April 25, 2024

YouTube’s Pay Channels Include ‘Sesame Street’ and Mixed Martial Arts

YouTube on Thursday detailed its plan to let producers sell paid subscriptions to their videos, creating a prominent new marketplace for programming on the Internet.

The sprawling video Web site, a unit of Google, said the first paid video channels would appear online on Thursday afternoon, with subscription rates ranging from 99 cents to $7.99 a month. The early participants include Sesame Workshop, the producer of “Sesame Street,” which will stream full episodes of the children’s show to paying subscribers; Ultimate Fighting Championship, the mixed martial arts league, which will stream classic fights to fans; and the Young Turks, a progressive talk show.

YouTube identified about 30 of these partners on Thursday and said other video makers would soon be able to set up their own paid channels using YouTube’s infrastructure. In a conference call for reporters, Malik Ducard, the director of content partnerships for YouTube, suggested that this “self-service feature” was the most important piece of the announcement.

“As we roll out wider and as we roll out self-serve, you’ll see a lot of innovation,” he said, predicting that homegrown YouTube stars with fan followings would set up paid channels. YouTube’s plans for paid channels were widely reported this week, but the names of the participants were unknown then.

For YouTube, the paid channel plan gives the creators of videos — some of whom have been dissatisfied with the payments from the advertisements attached to their videos — a new way to profit from their popularity. The plan also gives YouTube a new source of revenue, although there are widespread doubts about whether people will be willing to pay for channels.

Mr. Ducard said viewers would pay with Google Wallet, the same system Google’s app store uses.

Absent from the list of partners on Thursday were all of the biggest media companies in the United States, like the Walt Disney Company and Comcast, which owns NBCUniversal.

Instead there were start-ups like the Rap Battle Network, Baby First TV and Cars.TV. Some of the partners have tried to gain distribution on cable and satellite television systems but view YouTube as another appealing way to gain an audience.

Several companies specializing in how-to videos are among the initial partners, including iAmplify, a producer of instructional workout videos. Another area of concentration is children’s programming: in addition to Sesame Workshop, there will be paid channels from National Geographic Kids and the Jim Henson Company. Henson will stream full episodes of shows like “Fraggle Rock.”

Mr. Ducard said all the paid channels would have 14-day free trials and many would offer discounted yearly rates for subscribers. In letting the channel owners set their own prices, YouTube and the partners hope to find out quickly what price ranges are most successful.

YouTube declined to say exactly how it would split the revenue from paid subscriptions with the producers of channels. It now keeps 45 percent of the revenue from the ads it sells and gives producers the rest. Mr.

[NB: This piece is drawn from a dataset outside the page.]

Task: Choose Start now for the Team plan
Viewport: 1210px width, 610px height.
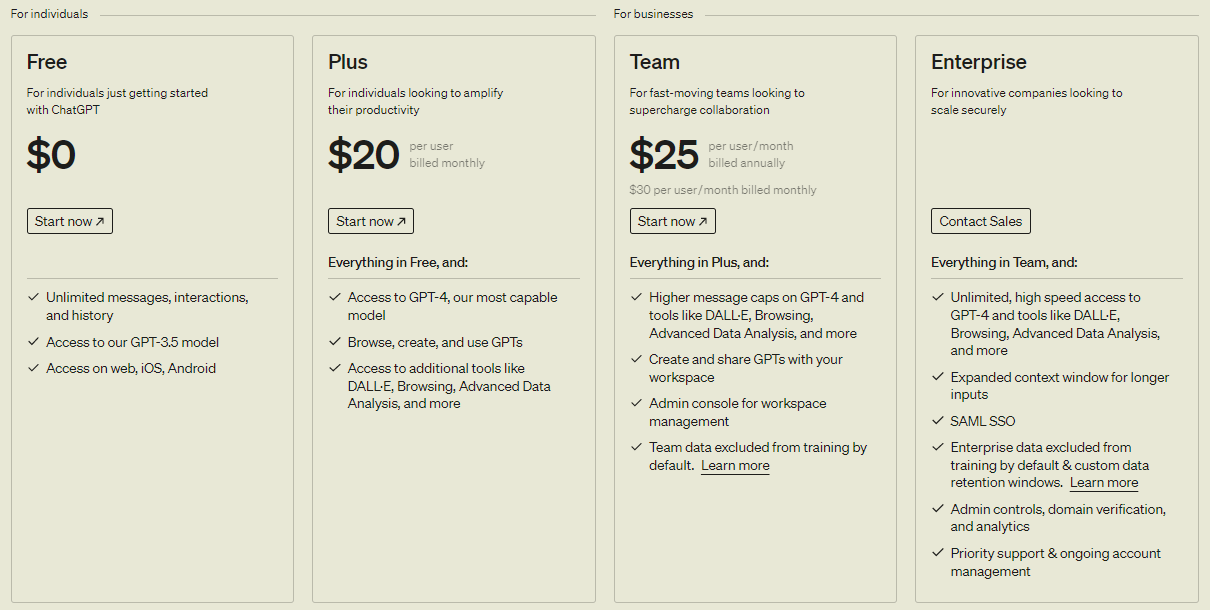Action: [x=672, y=221]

Ducard said the subscriber revenue split would be “very similar to the ad-support business.”

Article source: http://www.nytimes.com/2013/05/10/business/media/youtubes-pay-channels-include-sesame-street-and-mixed-martial-arts.html?partner=rss&emc=rss

Media Decoder Blog: YouTube Expected to Experiment With Paid Subscriptions for Some Channels

MIAMI — YouTube continues to inch toward a paid subscription option for some of the professionally produced channels, employees of the online video Web site said this week.

“It’s a good time to start experimenting,” Jamie Byrne, the director of content strategy for YouTube, said at a television conference here on Monday. Mr. Byrne didn’t elaborate on the timing, but Advertising Age reported on Tuesday that paid channels could be introduced as early as April.

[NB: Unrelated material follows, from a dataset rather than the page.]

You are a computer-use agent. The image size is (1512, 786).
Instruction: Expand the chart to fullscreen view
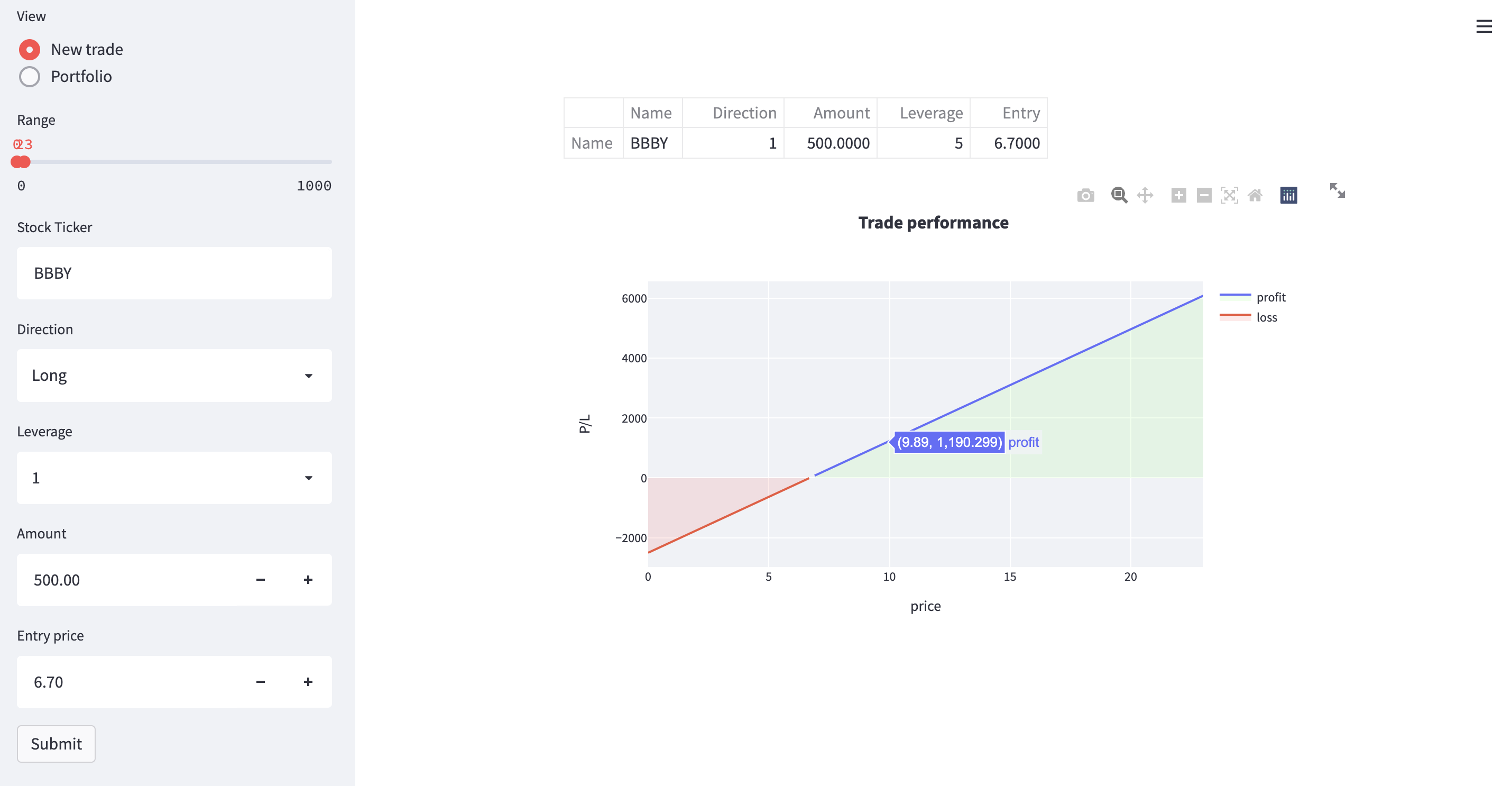(x=1337, y=192)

Mr. Byrne’s use of the word “experiment” is important. YouTube is primarily an advertising-driven service, and no one expects that to change. But some of the companies that produce popular videos for YouTube would like to try charging a modest monthly fee for access to their channels. Ad Age said the subscription option would be tried first with a small group of channels, “likely about 25 at the outset.”

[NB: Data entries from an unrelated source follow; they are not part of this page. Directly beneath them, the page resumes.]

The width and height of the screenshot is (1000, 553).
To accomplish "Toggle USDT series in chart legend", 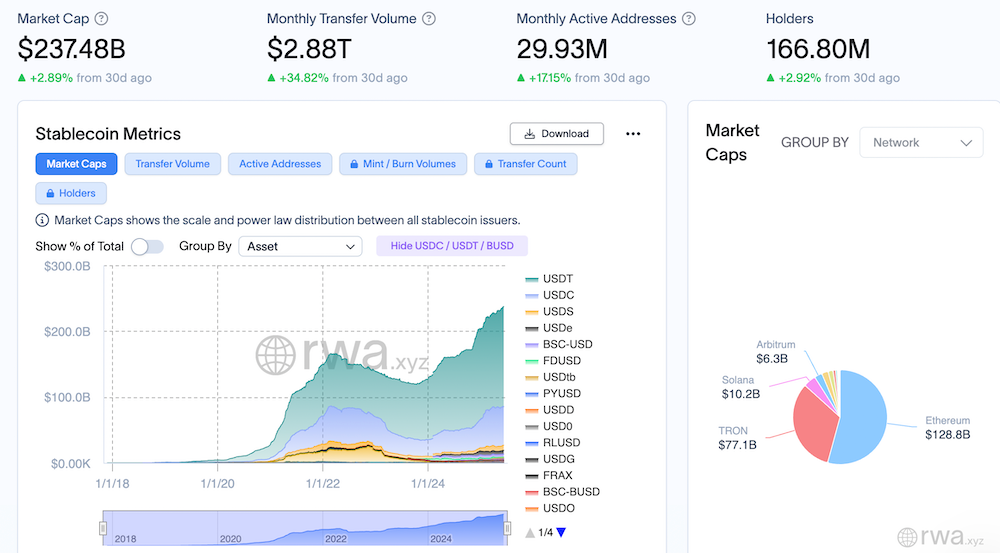I will 557,279.
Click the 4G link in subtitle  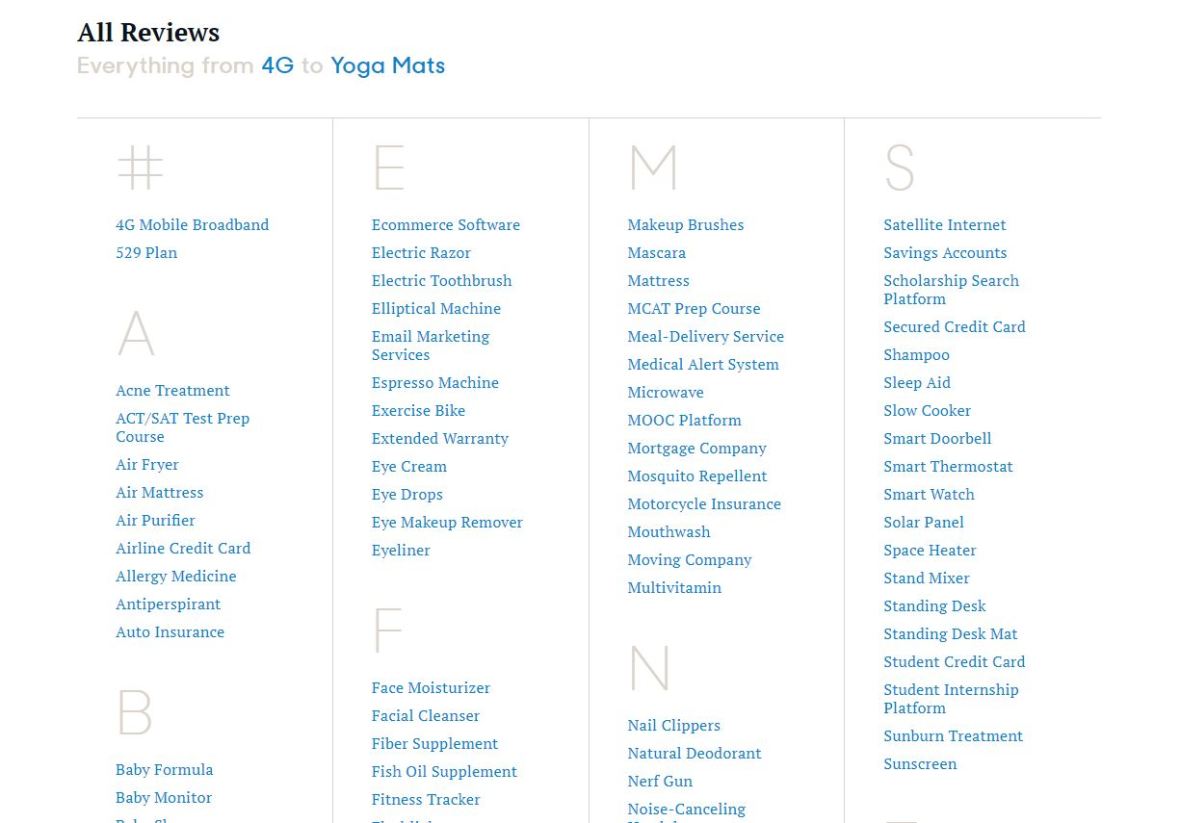coord(277,66)
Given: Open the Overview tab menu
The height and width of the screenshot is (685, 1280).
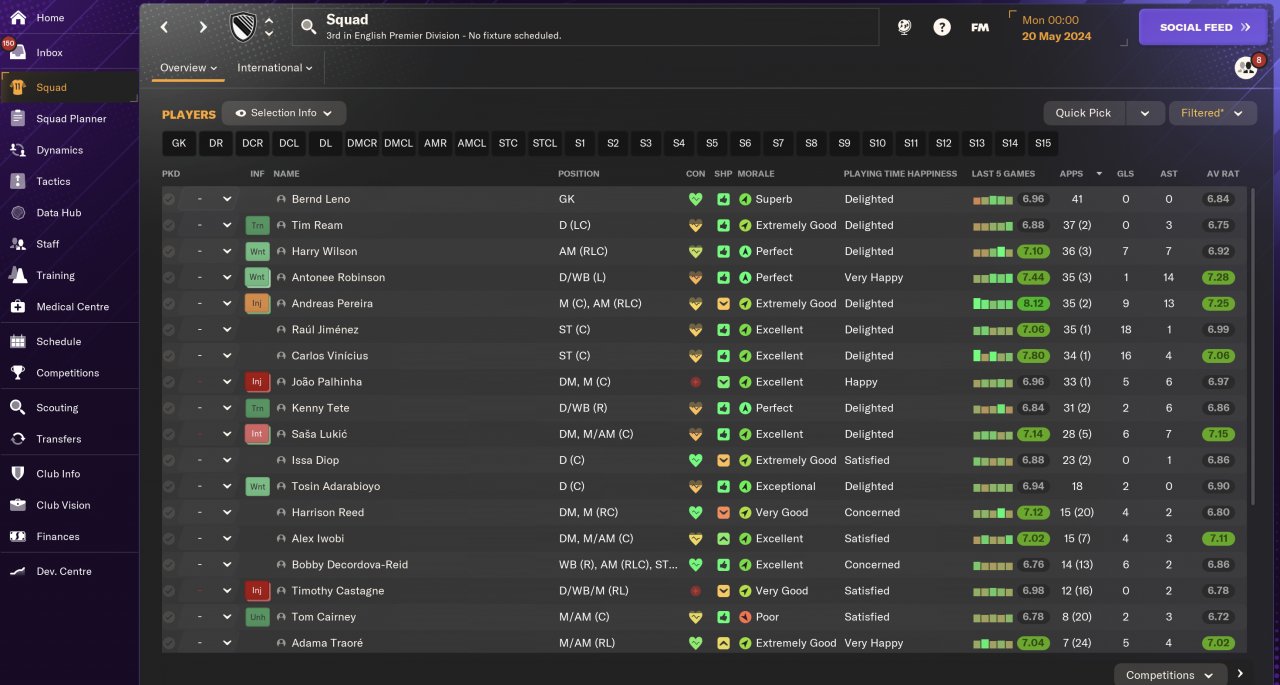Looking at the screenshot, I should click(189, 68).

There’s been talk about YouTube creating a paid subscription option for more than a year, and it has gained momentum as Netflix, Hulu, and Amazon have drawn in subscribers for their video offerings. A YouTube spokesman declined to comment on the report about a possible April introduction, but said: “We have long maintained that different content requires different types of payment models. The important thing is that, regardless of the model, our creators succeed on the platform. There are a lot of our content creators that think they would benefit from subscriptions, so we’re looking at that.”

At the conference here, Mr. Byrne suggested two ways YouTube could go about charging for content. Video creators, he said, could have standalone paid channels “and be accountable for all the content there,” much like Glenn Beck’s subscription service The Blaze. Or, he said, YouTube could create bundles of subscription channels, charge one price for all of them and share the revenue with the channel creators, much like traditional cable and satellite services.

He was careful to add, though, “I wouldn’t count the ad model out.”

The interest in paid subscriptions comes as YouTube continues to invests heavily in original programming. Last fall its parent, Google, announced a plan to invest $200 million to market the new channels on the service.

“These channels, we think of them as the next wave of potential networks,” Mr. Byrne said. “We think it’s going great.”